La realidad que se va desvelando a Walter es que los problemas cruciales que afronta el planeta son insolubles. En última instancia, perdemos todos.

No es habitual encontrar ironía y sátira en la novela americana. Los británicos, sobre todo, pero también algunos autores australianos, suelen distinguirse más en el género. Freedom muestra toda una serie de marcas o retazos de sarcasmo y sutil desdén que encubren una profunda indignación, una enorme rabia.

Y como siempre que me es posible y me apetece hacerlo en estas reseñas tan poco convencionales, dejo aquí la traducción de un par de párrafos de la novela, a modo de anzuelo para incitar a su lectura. Son los dos primeros párrafos de Freedom:


La noticia sobre Walter Berglund no fue recogida en el ámbito local; él y Patty se habían mudado a Washington dos años antes, y ya no representaban nada en St. Paul. Pero no es como si la burguesía urbana de Ramsey Hill no fuera lo suficientemente leal con su ciudad como para no leer el New York Times. Según una larga y nada aduladora historia que llevaba el diario, Walter había hecho de su vida profesional en la capital de la nación un desastre absoluto. A sus antiguos vecinos les costaba horrores cuadrar los epítetos que el Times tenía sobre él (‘arrogante’, ‘prepotente’, ‘un riesgo ético’) con el empleado de IM, generoso, sonriente y ruborizado al que recordaban pedaleando en su bicicleta por Summit Avenue entre la nieve de febrero; parecía un tanto extraño que Walter, que era más verde que Greenpeace y además de extracción rural, anduviera ahora metido en líos al conchabarse con la industria del carbón y maltratar a la gente del campo. Pero bueno, con los Berglund siempre había habido algo que no era del todo conforme.
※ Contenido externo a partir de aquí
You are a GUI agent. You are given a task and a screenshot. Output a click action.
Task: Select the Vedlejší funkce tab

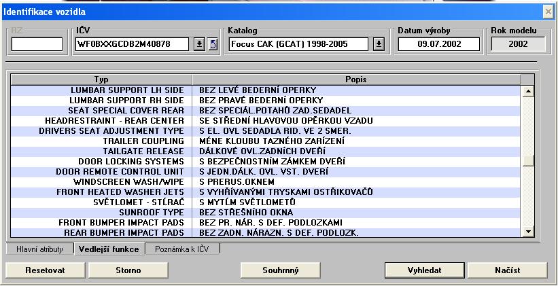pos(108,249)
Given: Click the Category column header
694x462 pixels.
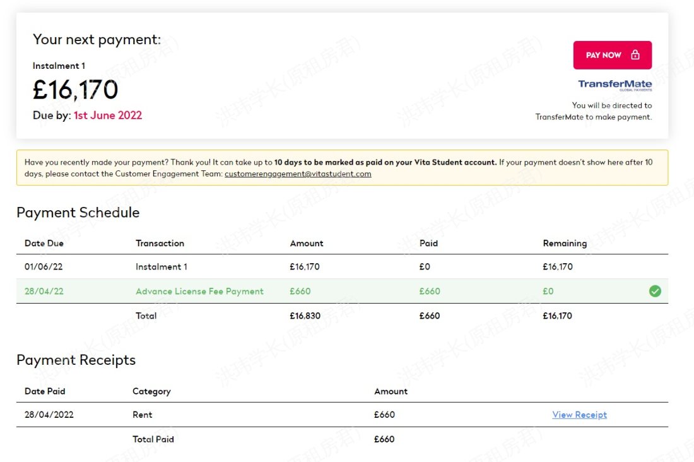Looking at the screenshot, I should [x=151, y=391].

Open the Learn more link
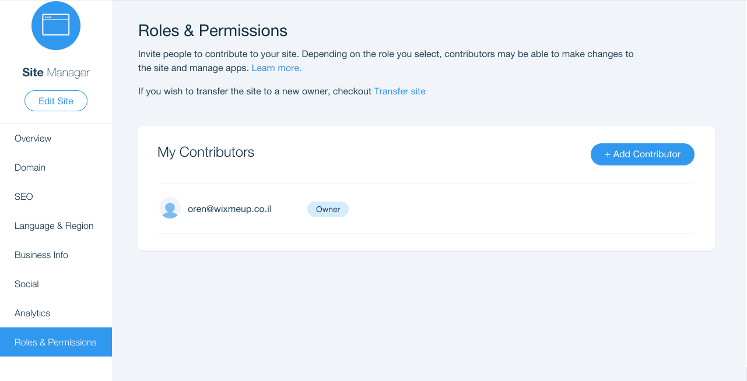click(276, 68)
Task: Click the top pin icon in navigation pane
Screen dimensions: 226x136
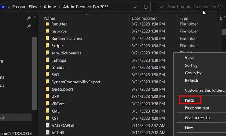Action: (29, 18)
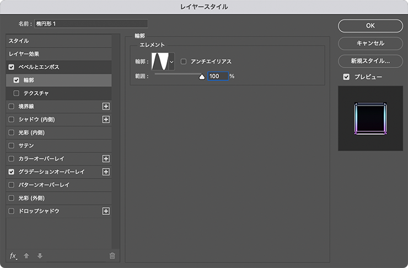Add another カラーオーバーレイ with plus icon

pos(106,159)
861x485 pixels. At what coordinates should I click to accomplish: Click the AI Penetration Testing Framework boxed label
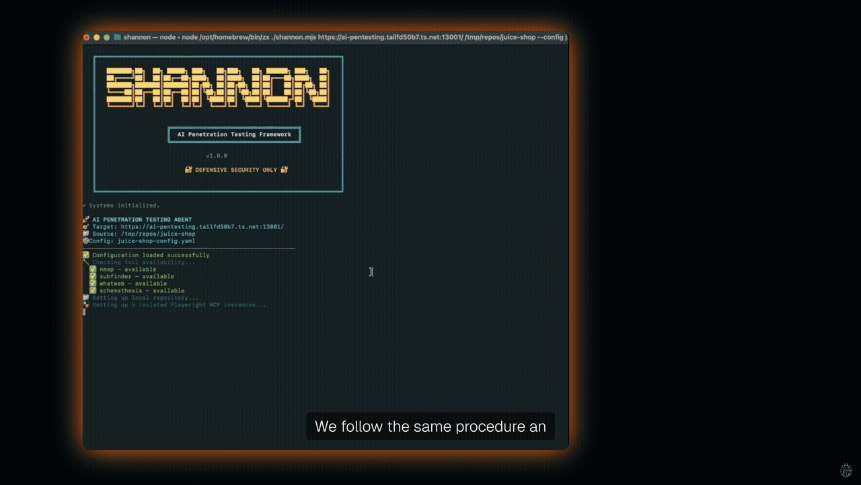point(234,134)
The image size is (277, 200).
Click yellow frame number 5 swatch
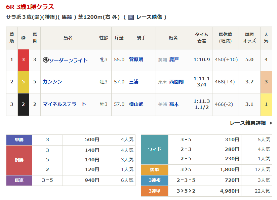23,82
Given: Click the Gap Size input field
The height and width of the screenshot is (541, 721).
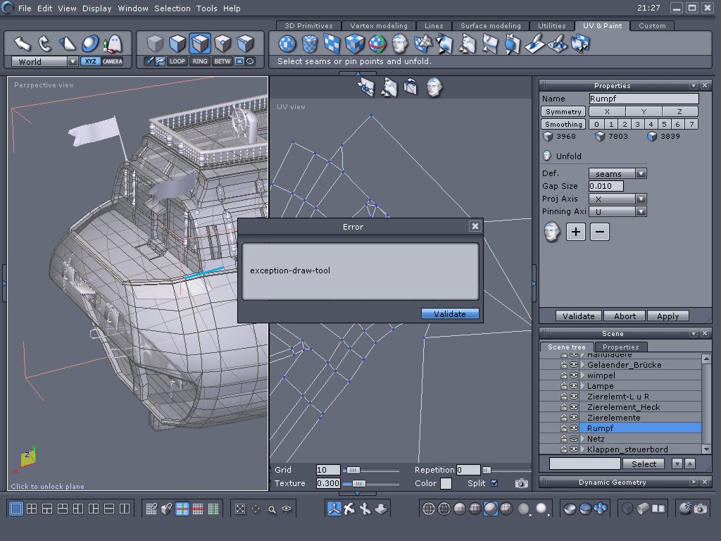Looking at the screenshot, I should [x=606, y=186].
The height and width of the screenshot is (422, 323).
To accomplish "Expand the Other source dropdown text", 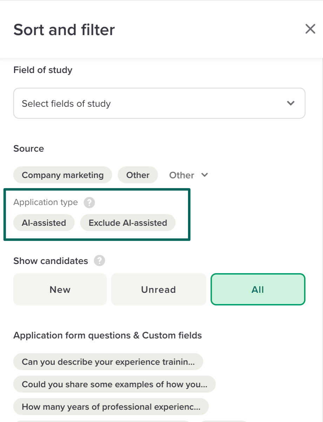I will tap(182, 175).
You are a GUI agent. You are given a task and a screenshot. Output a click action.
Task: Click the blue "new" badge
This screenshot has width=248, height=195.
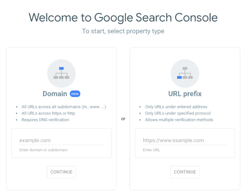pyautogui.click(x=75, y=94)
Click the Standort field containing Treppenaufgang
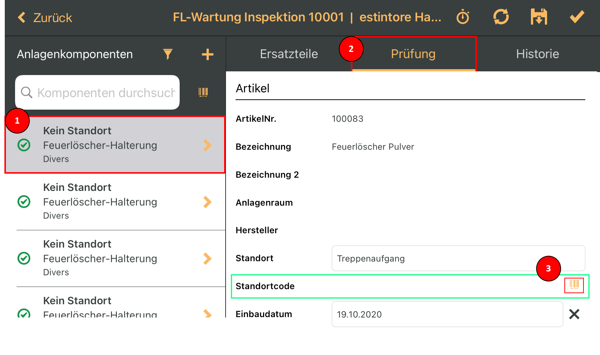Image resolution: width=600 pixels, height=355 pixels. 458,258
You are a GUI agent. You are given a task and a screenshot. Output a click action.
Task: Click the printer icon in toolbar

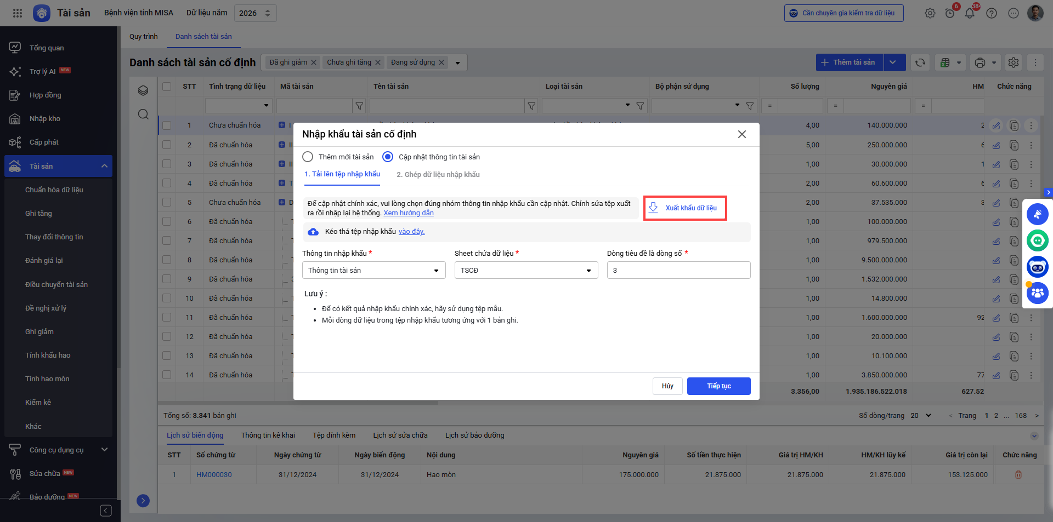pos(980,62)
Walter y Patty fueron los jóvenes pioneros de Ramsey Hill – los primeros licenciados en comprarse una casa en Barrier Street desde que el viejo corazón de St. Paul había empezado a deteriorarse tres décadas antes. Pagaron prácticamente nada por la casa victoriana y luego se dejaron la piel durante diez años en renovarla. Al principio, alguien con mucha determinación les quemó el garaje, y les abrieron el coche dos veces antes de que pudieran reconstruirlo. Algunos moteros de tez requemada por el sol se reunían en los solares vacíos al otro lado de la callejuela, a beber sus cervezas Schlitz, a asarse salchichas y a darle gas a los motores a altas horas de la madrugada, hasta que Patty salió de casa en chándal y les dijo: ‘Eh, tíos, ¿sabéis una cosa?’ Patty no asustaba a nadie, pero tanto en el instituto como en la universidad había sido una deportista sobresaliente y poseía una especie de audacia atlética. Desde el mismísimo primer día en el vecindario había llamado irremediablemente la atención. Alta, con coleta, absurdamente joven, pasaba empujando el cochecito por delante de coches desvencijados, botellas de cerveza rotas y nieve vieja cubierta de vómito; puede que llevara todas las horas de su día en las bolsas de ganchillo que colgaban del cochecito. Uno podía ver en su estela los preparativos hechos, cargada de niños, para toda una mañana de recados, también cargada de niños; por delante tenía una tarde de radio de la cadena pública, el Libro de cocina para paladares distinguidos, los pañales de tela, la argamasa para muros de mampostería y la pintura de látex; luego, les leía Goodnight Moon, y por último un vaso de vino tinto. Ella era ya totalmente lo que apenas estaba comenzando a ocurrir en el resto de la calle.